It’s not just the numbers

None of us are getting off this planet alive. We’ve all got to go sometime. But are all deaths equal?

You might die peacefully, medicated, surrounded by loved ones. Or instantly in a head-on collision. Or spend your last 24 hours suffering unthinkable degradation and pain at the hands of serial killer Ivan Milat, or burnt alive in a cage by ISIS.

Contemplating these fates for yourself or your loved ones, it’s obvious a death is not just a death.

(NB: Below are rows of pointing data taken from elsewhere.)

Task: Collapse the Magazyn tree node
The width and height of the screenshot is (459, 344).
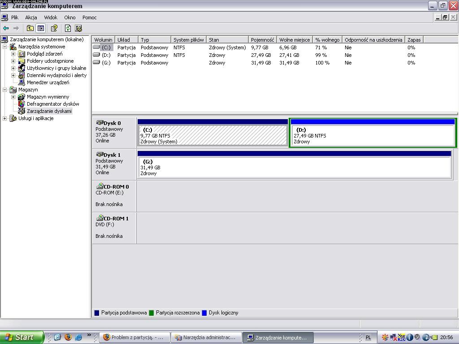Action: [5, 90]
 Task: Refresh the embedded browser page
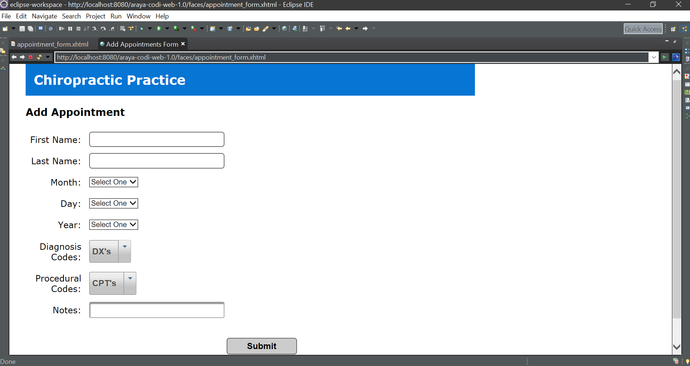click(40, 57)
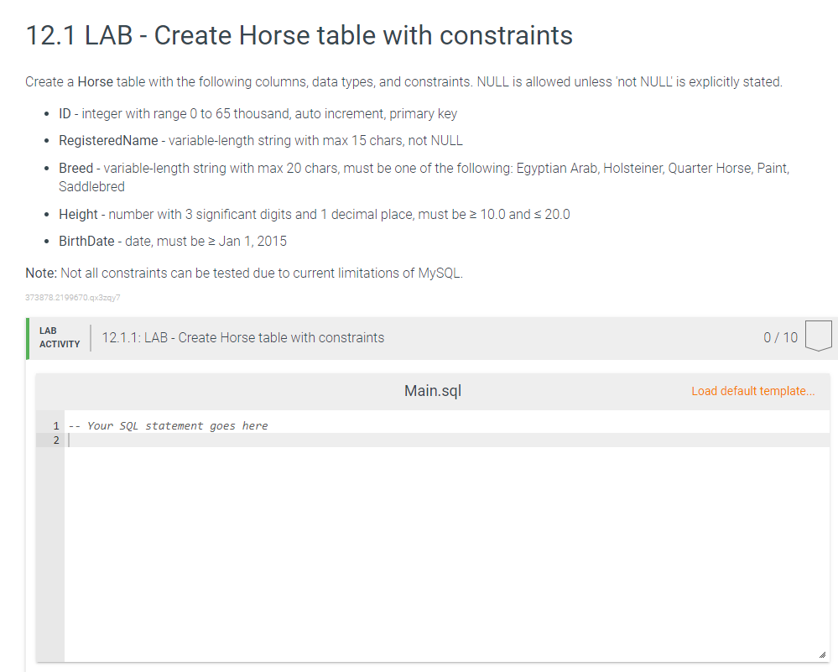Click the completion badge next to 0/10 score
Screen dimensions: 838x672
(818, 336)
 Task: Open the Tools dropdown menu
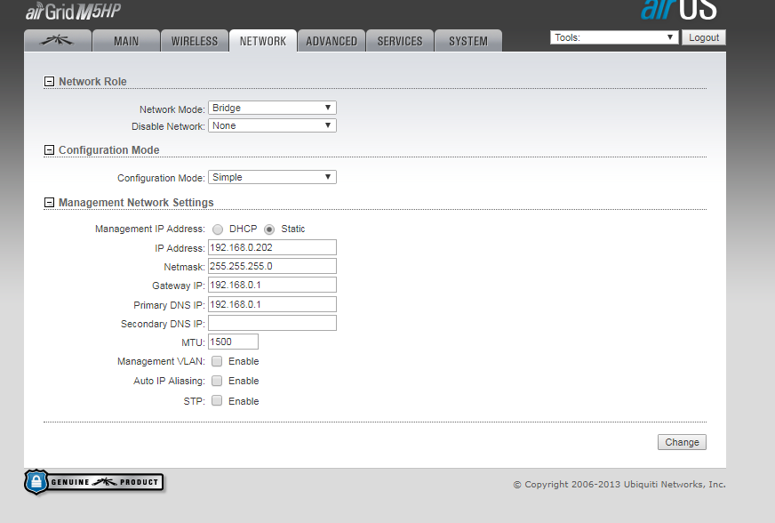tap(614, 37)
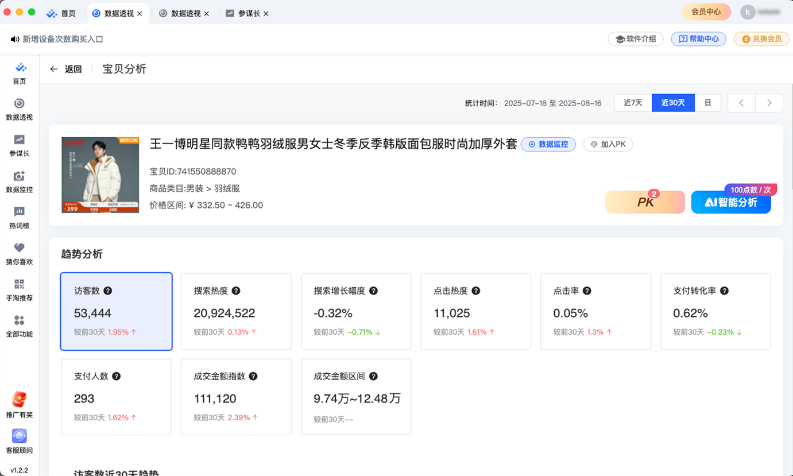The width and height of the screenshot is (793, 476).
Task: Open 数据透视 in the left sidebar
Action: (x=19, y=109)
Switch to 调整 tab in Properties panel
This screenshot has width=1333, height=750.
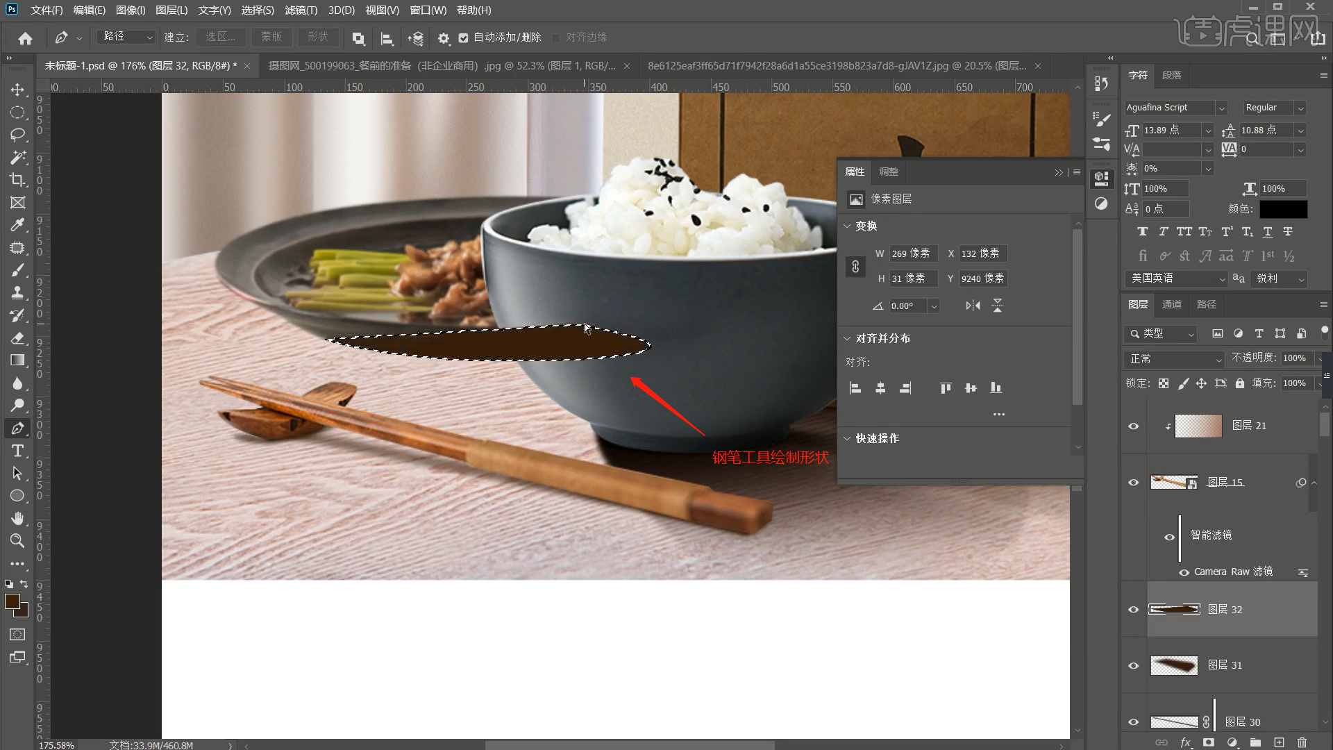pos(887,172)
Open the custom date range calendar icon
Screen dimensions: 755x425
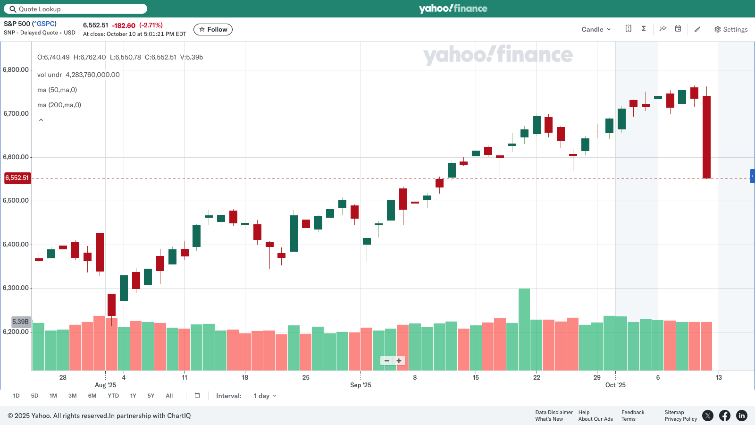(197, 396)
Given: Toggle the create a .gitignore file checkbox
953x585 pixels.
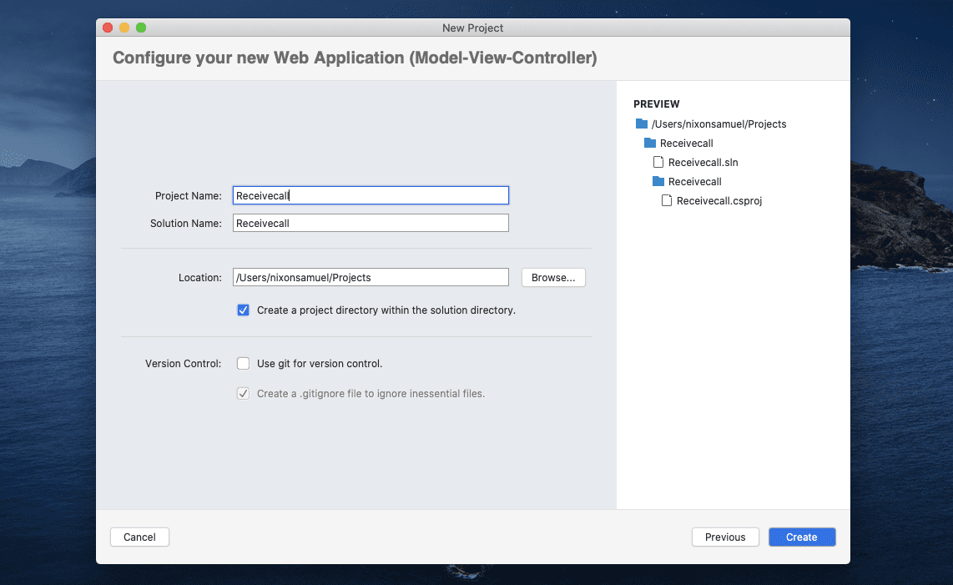Looking at the screenshot, I should (x=243, y=393).
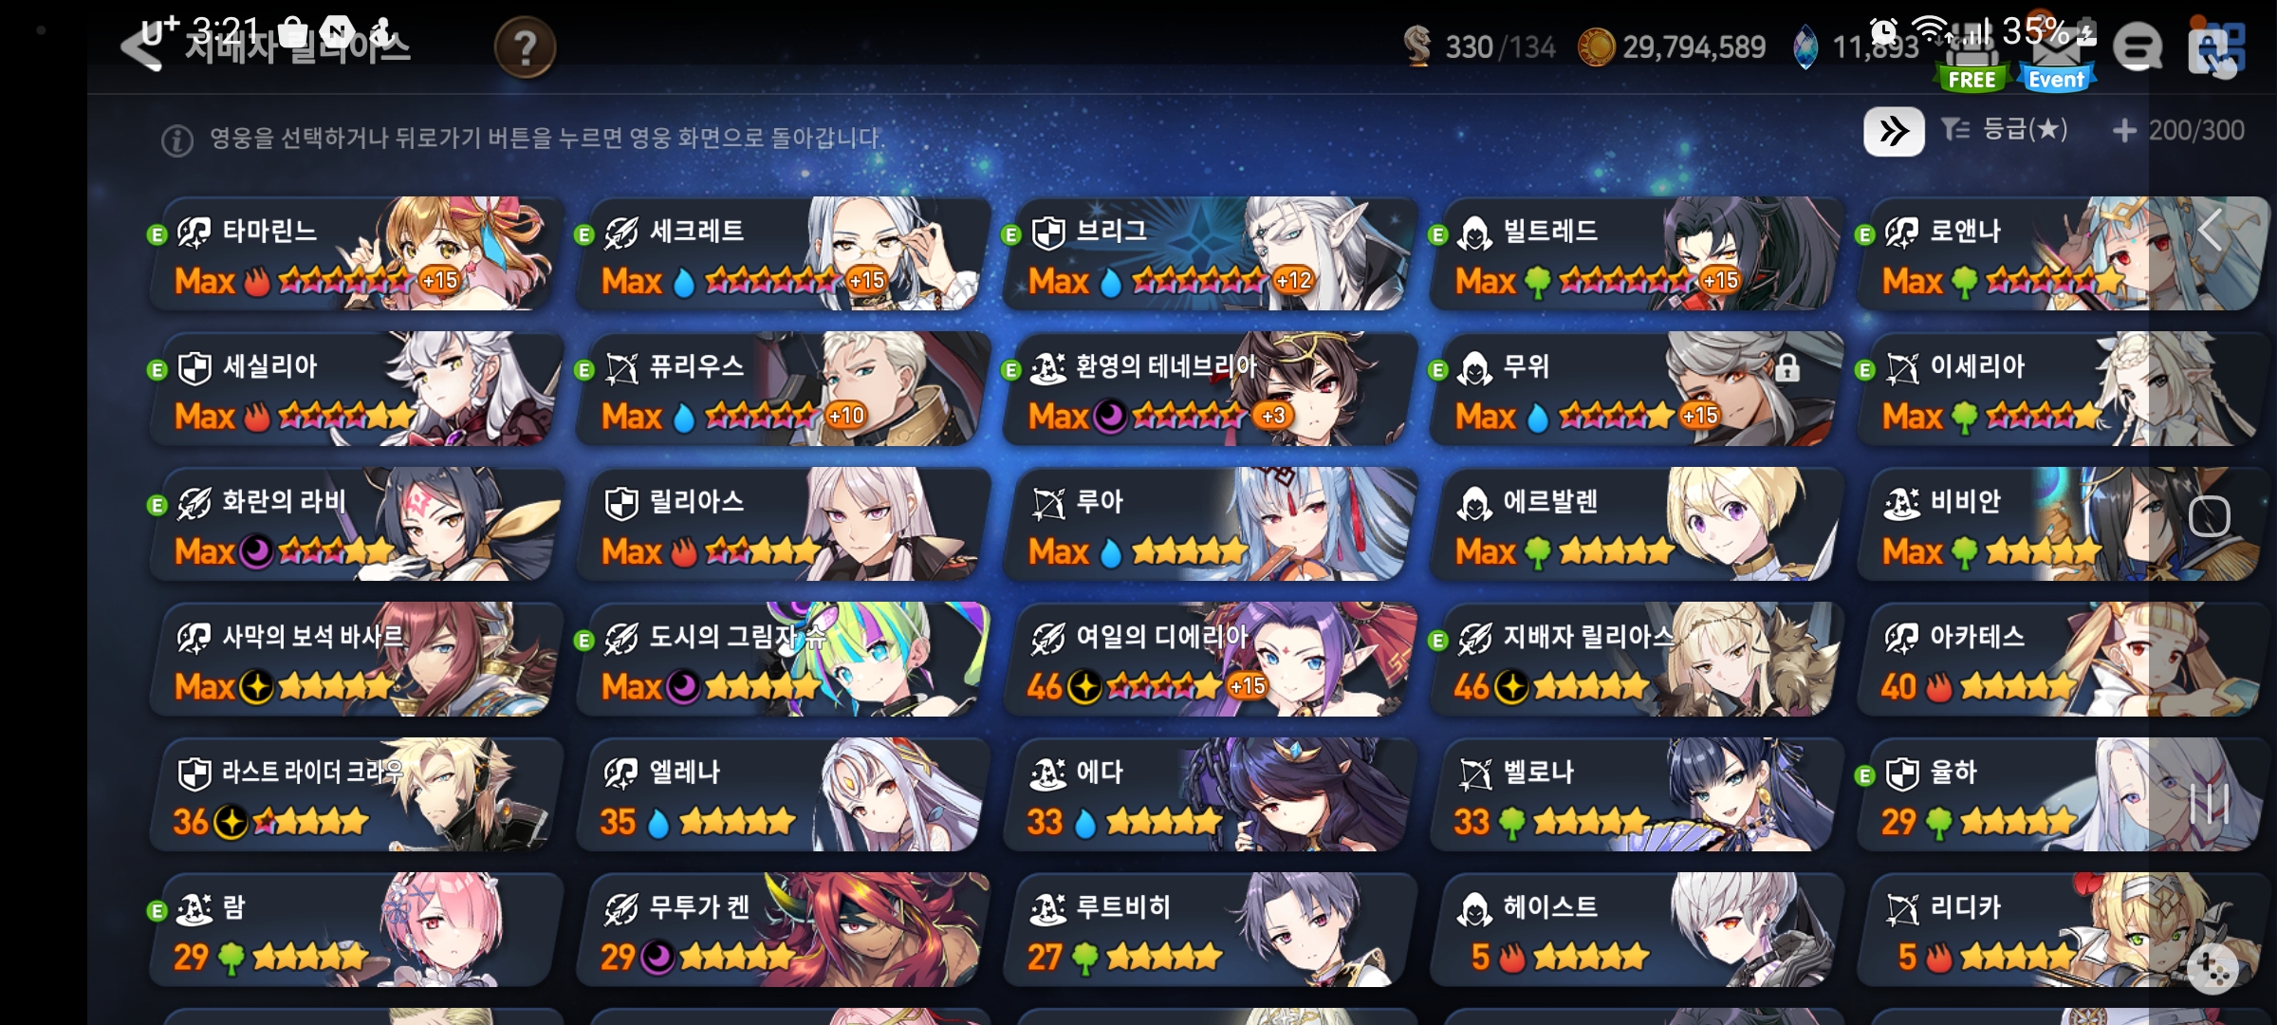Open the 등급(★) sort filter dropdown
Screen dimensions: 2277x1025
[2004, 130]
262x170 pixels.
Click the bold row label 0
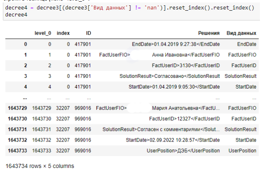coord(25,44)
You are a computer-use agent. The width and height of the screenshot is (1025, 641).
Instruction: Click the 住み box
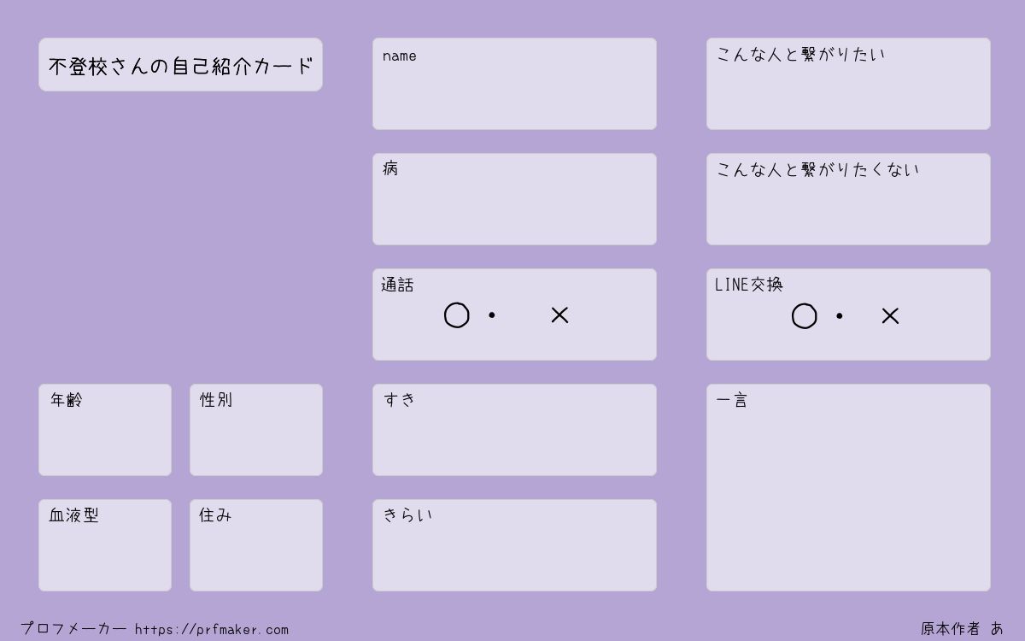tap(256, 545)
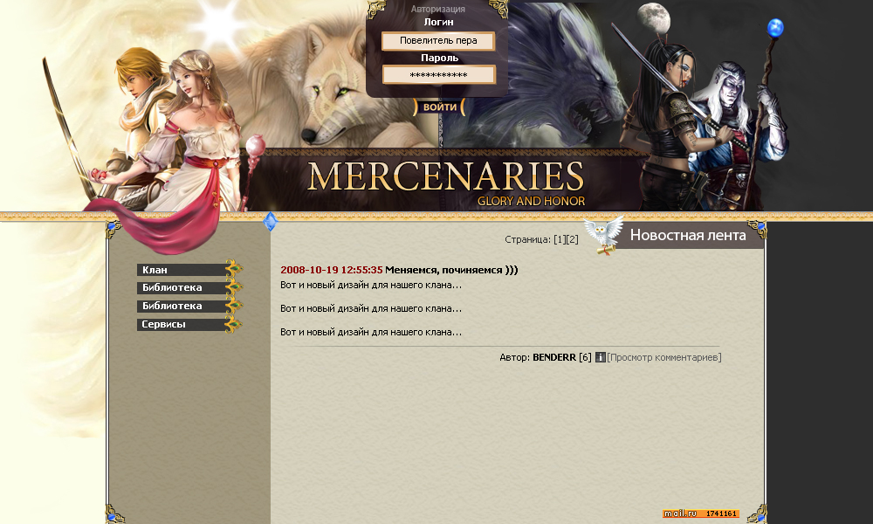Click the Пароль field with asterisks
Viewport: 873px width, 524px height.
[x=439, y=74]
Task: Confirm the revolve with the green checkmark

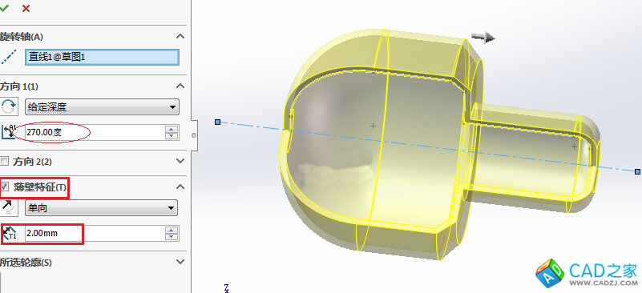Action: (5, 8)
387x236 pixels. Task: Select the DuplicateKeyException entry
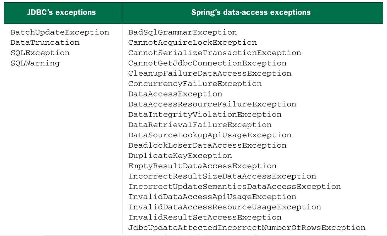tap(180, 156)
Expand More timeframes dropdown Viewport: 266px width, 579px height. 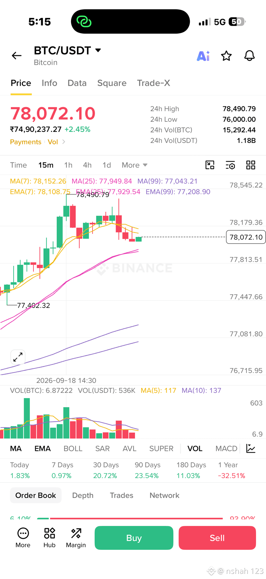click(135, 165)
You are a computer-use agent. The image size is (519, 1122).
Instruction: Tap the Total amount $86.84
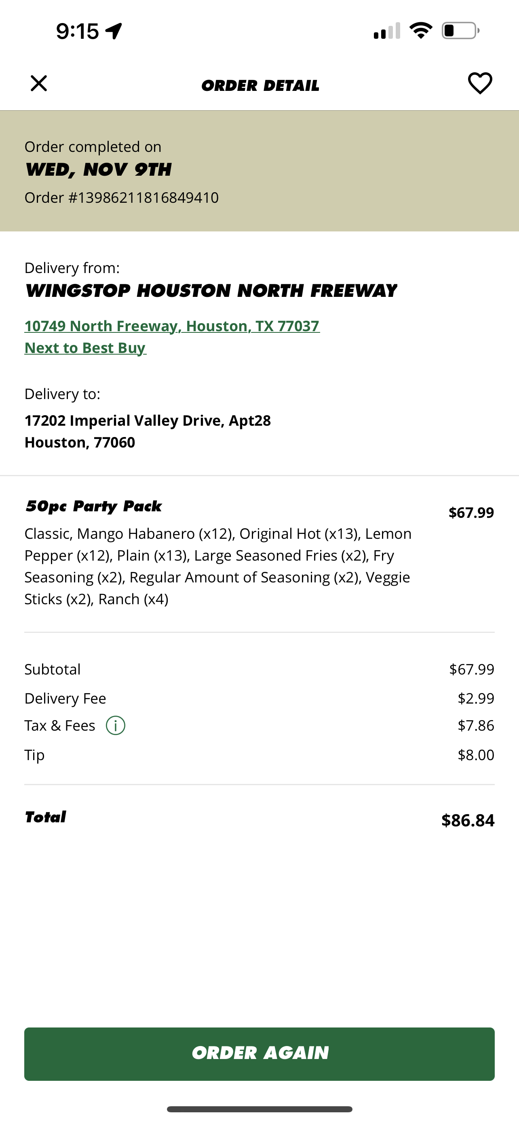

How about succumbing to Covid19, in an intensive care unit, medicated and if not comfortable, then not in agony, albeit without your family. Alternatively, you could go very painfully, on the street outside the hospital, along with hundreds of others, among the stench of those who’ve already expired. And, perhaps, dying when you would not have had an intensive care unit bed been available.

This prospect, rather than the raw numbers, is driving countries around the world in their responses to the corona virus.

Months ago I was among those who reckoned this was a lot of fuss about little, breezily contemplating in late February, on that website of record Twitter , the prospect of 25 thousand deaths, on top of Australia’s usual 160 thousand or so, as a statistical speed hump.

And some much more eminent than me, such as Ross Gittens, expressed similar sentiments.

Yet today most of us are accepting this economic deep freeze produced by heavy government restrictions, to keep deaths much far below that. Why?

Those earlier calculations weren’t necessarily wrong. What has changed?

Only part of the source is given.